Data Processing Addendum

You retain ownership of the data, files, and content you upload or connect to PackMesh ("Customer Data"). PackMesh does not claim exclusive rights to Customer Data and will process it only to deliver the services, provide support, and meet legal obligations.

PackMesh may generate aggregated, de-identified, or statistical insights from service usage to improve models and publish benchmarks. PackMesh owns these derived analytics, provided they do not identify you or include personal or confidential information.

For Customer Data, PackMesh acts as a processor. You act as the controller and are responsible for obtaining any required consents and providing accurate instructions.

• Encryption in transit, role-based access controls, and credential management for production systems.
• Logical segregation of customer environments where applicable.
• Logging and monitoring of administrative access and data changes.
• Employee confidentiality agreements and security awareness training.
• Data backups aligned to business continuity and disaster recovery plans.

PackMesh may update security measures over time as long as they do not materially reduce protection. Upon request and subject to confidentiality, PackMesh may share summaries of security controls or available third-party assessments (e.g., SOC 2 or penetration testing reports).

PackMesh uses subprocessors (such as cloud infrastructure and analytics providers) to support the service. All subprocessors are bound by written agreements requiring confidentiality and data protection standards materially similar to those described in this DPA. PackMesh remains responsible for subprocessors’ performance. A current list of subprocessors is published at /legal/subprocessors.

PackMesh will reasonably assist you in responding to data subject requests or regulator inquiries relating to Customer Data processed by PackMesh, to the extent required by applicable law and feasible given the service architecture. You are responsible for authenticating requesters and providing the necessary instructions.

Upon termination or at your request, PackMesh will delete or return Customer Data in a commercially reasonable timeframe, except where retention is required by law or to resolve disputes. Backups will age out on standard retention schedules.

Customer Data may be transferred to subprocessors in other jurisdictions subject to appropriate safeguards, such as Standard Contractual Clauses where applicable. You authorize PackMesh to make such transfers to deliver the services.

PackMesh will keep Customer Data confidential and will limit access to personnel and subprocessors who need it to perform the services and are bound by confidentiality obligations. You agree to treat PackMesh confidential information with similar care.

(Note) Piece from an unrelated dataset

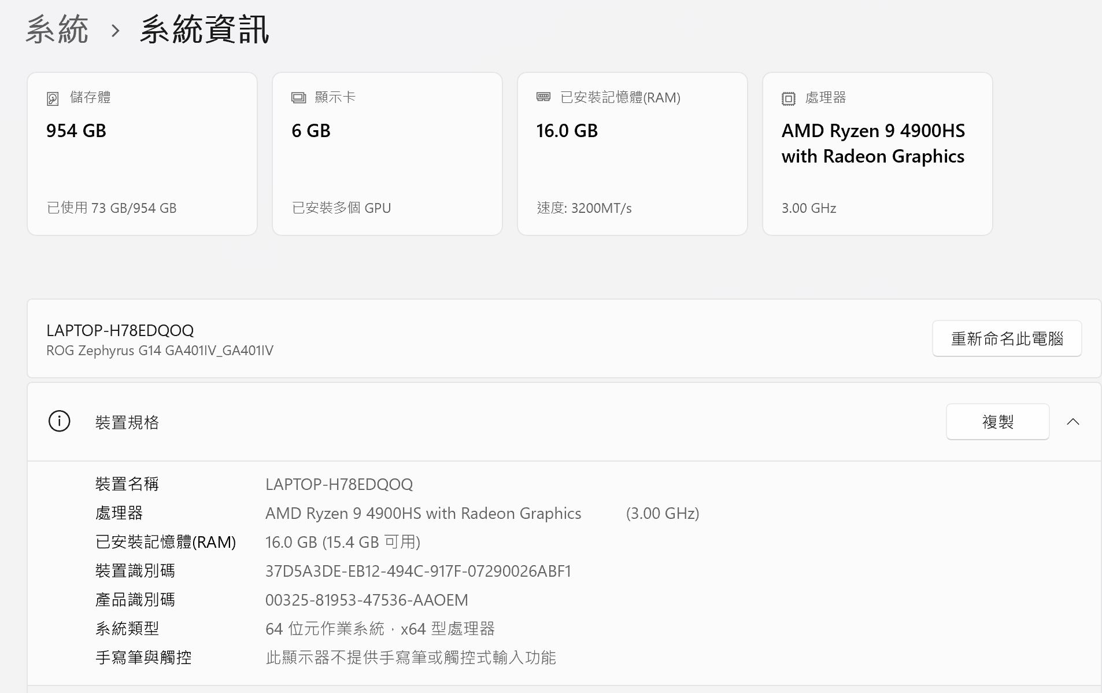1102x693 pixels.
Task: Click the 產品識別碼 value 00325-81953
Action: [x=367, y=600]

Where required by an applicable enterprise agreement, PackMesh will reasonably support audits or provide available compliance reports related to security controls, subject to confidentiality and reasonable scheduling.

Unless separately executed in a signed Business Associate Agreement, PackMesh does not act as a Business Associate under HIPAA and Customer Data should not include protected health information. Additional regulated data may require specific written terms as described in our Regulated Data and BAA Terms.